Em 2022, escrevemos artigo para o Canaltech onde abordamos a possibilidade do uso da geolocalização do celular para fins de confirmar a realização de horas extras de um empregado.
À época, as decisões sobre esse tema em regra se concentravam nos Tribunais Regionais do Trabalho, que correspondem à segunda instância trabalhista.
Passado algum tempo, naturalmente as discussões judiciais já chegaram à Brasília, etapa em que alguns inadvertidamente denominam de terceira instância. Na verdade, a última, ou uma das últimas fases da análise e julgamento dos processos no chamado segundo grau de jurisdição, também conhecida como segunda instância.
Mas como funciona a geolocalização?
Nossos celulares se valem do GPS e realizam registros sobre os locais pelos quais nos deslocamos, as datas em que neles estivemos e o tempo em que lá permanecemos.
Não é exagero afirmar que estamos sob vigilância eletrônica, fato que muitos de nós sequer têm conhecimento de que esse verdadeiro patrulhamento tecnológico-digital ocorre de forma automática, por certo que mediante nossa concordância tácita ou expressa mediante a aceitação dos termos de uso que ativamos quando da configuração inicial dos nossos smartphones.
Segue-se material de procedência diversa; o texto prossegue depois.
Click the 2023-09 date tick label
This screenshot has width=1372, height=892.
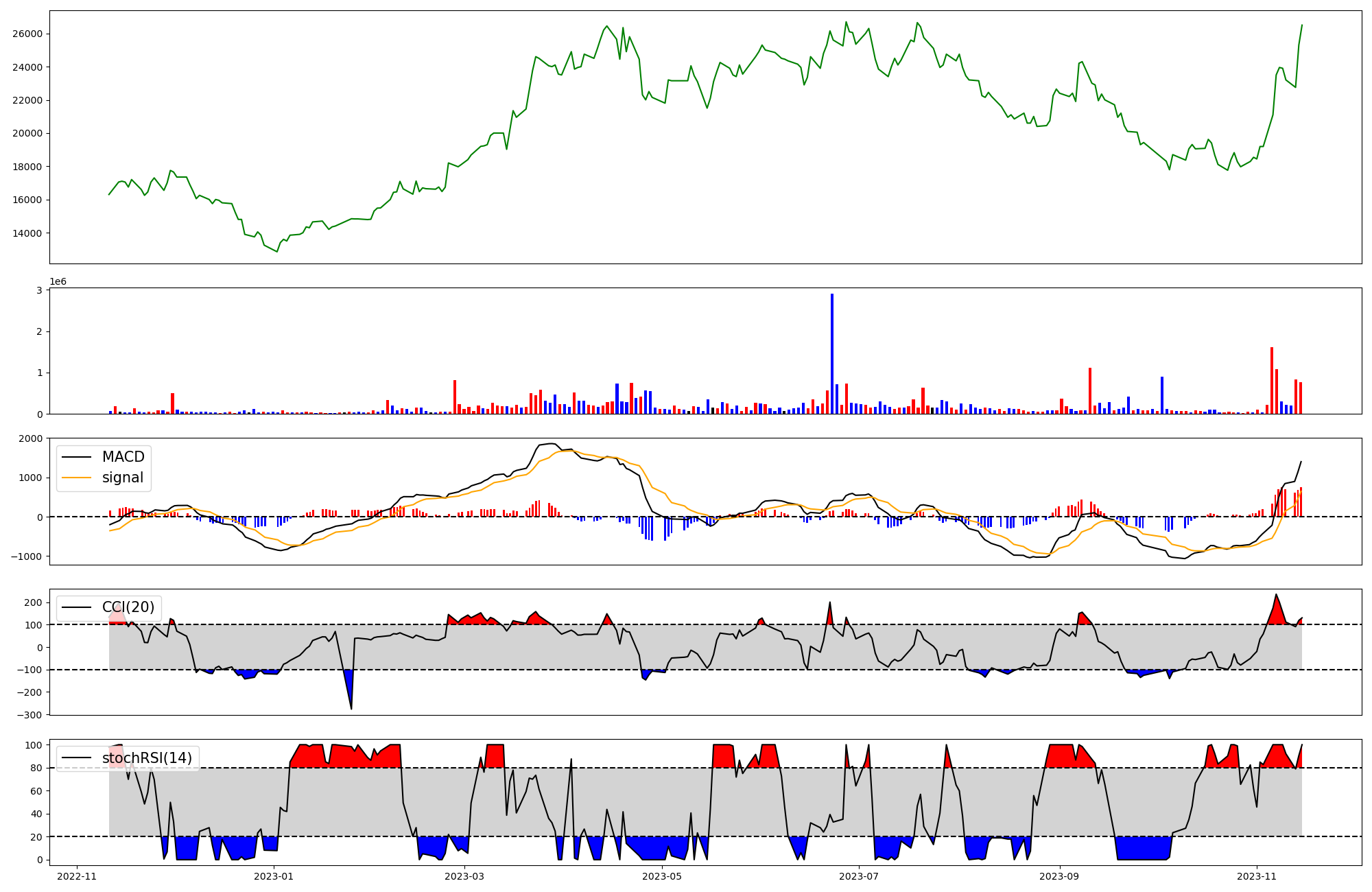point(1059,876)
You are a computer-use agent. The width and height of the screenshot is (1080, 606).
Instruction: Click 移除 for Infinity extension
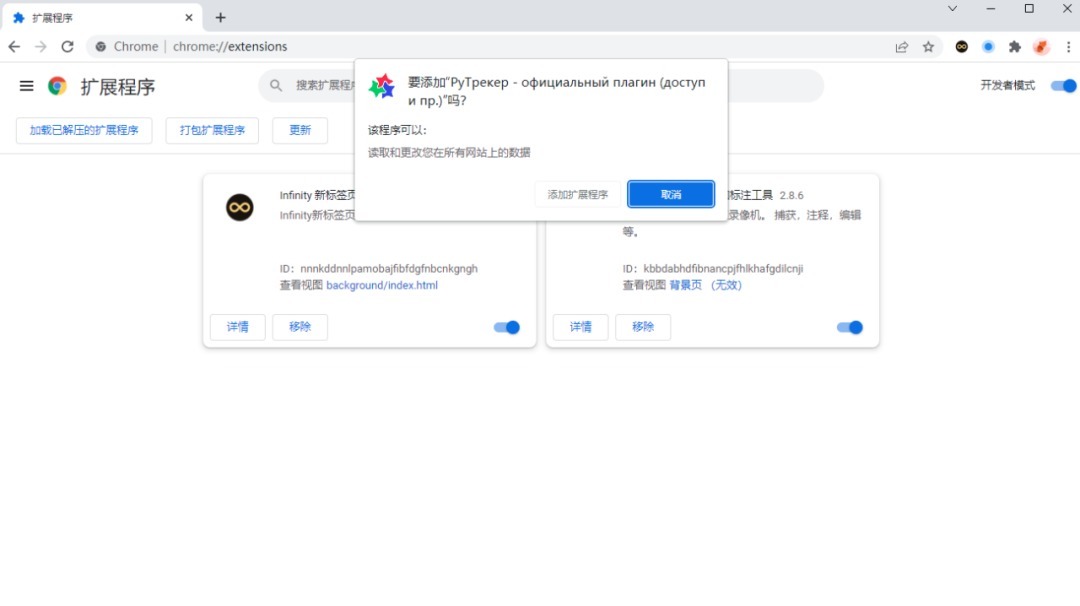tap(300, 327)

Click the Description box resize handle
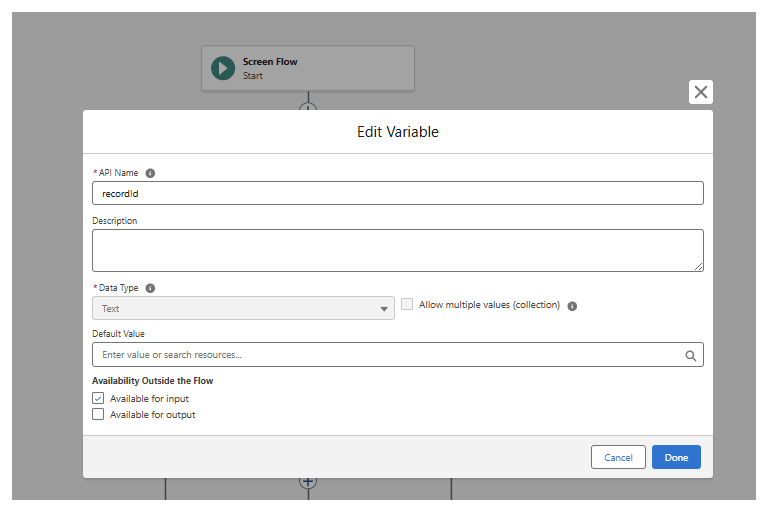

Tal monitoramento não se resume a um simples consentimento, haja vista que pode ele se dar através de diversas outras formas. A título de exemplo, podemos citar o acompanhamento por antenas de rádio-base (ERB), o Google Takeout, o Sistema IOS da Apple, registros de logs do WhatsApp e outros comunicadores instantâneos, tudo conforme bem explica esse interessante artigo publicado pelo UDF, tendo sido elaborado por um mestre em computação e por uma juíza do trabalho.
O que o Tribunal Superior do Trabalho tem a dizer?
Agora, o assunto chegou à instância superior e o Tribunal Superior do Trabalho teve que se posicionar sobre essa controversa situação relatada em alguns processos.
Mas por qual motivo o tema é controverso e causa tanto burburinho?
Pelo simples fato de se tratar de uma invasão à privacidade e à intimidade, a depender, é claro, do lado em que o interessado se encontra.
Logo, dois grandes pilares do Direito acabam por se opor frente à frente.
O que deve prevalecer no processo?
O direito à privacidade ou o direito à verdade real?
Pois bem, em um processo trabalhista, ambos os lados podem ter interesse na produção desse tipo de prova quando inexistente outro meio, ou mesmo, quando as demais provas não são suficientes para se confirmar a realização ou não das horas extras pelo empregado e, em alguns casos, valendo até como o primeiro meio de prova.
A discussão não é simples e o tema continua sem uma pacificação – tendendo a assim permanecer – eis que até mesmo perante o TST não houve unanimidade quanto à decisão[1].
Alguns dos Ministros da Subseção II, Especializada em Dissídios Individuais, se posicionaram pelo não uso da geolocalização como meio de prova.
Já outros Ministros que autorizaram o uso, posicionamento que prevaleceu na aludida decisão, ressaltaram que a ponderação de interesses em conflito demonstra que a quebra do sigilo de dados (geolocalização) revela-se adequada, necessária e proporcional.
Além disso, argumentaram que a Justiça do Trabalho acompanha o avanço tecnológico, permitindo maior segurança na utilização da prova por geolocalização, tendo citado o programa VERITAS, que foi criado e aperfeiçoado pelo TRT da 12ª Região, possuindo filtros que permitem reduzir os dados ao específico espaço de interesse judicial, como por exemplo, o local da execução dos serviços do trabalhador (o que afasta completamente a ideia de violação de sigilo, afinal servirá apenas para demonstrar que o trabalhador estava, ou não, no local da prestação de serviços, sendo apenas mais preciso e confiável do que o depoimento de uma testemunha).
Para os julgadores, há enorme incoerência no desenvolvimento de sistemas e treinamento de magistrados no uso de tecnologias essenciais para a edificação de uma sociedade que cumpra a promessa constitucional de ser mais justa (CF, 3º, I), para depois censurar a produção dessas mesmas provas.
Concluíram que é tempo de admitir a ampla produção de diligências úteis e necessárias, resguardando, porém, o quanto possível, o direito à intimidade e à privacidade do trabalhador.
Reputamos bastante razoável a argumentação trazida pelos ministros!
Certamente esse posicionamento não é um indicativo de que os magistrados passarão a deferir de plano esse tipo de produção de prova. As circunstâncias de cada caso darão azo para que o uso da geolocalização venha a confirmar se o empregado realizava ou não horas extras.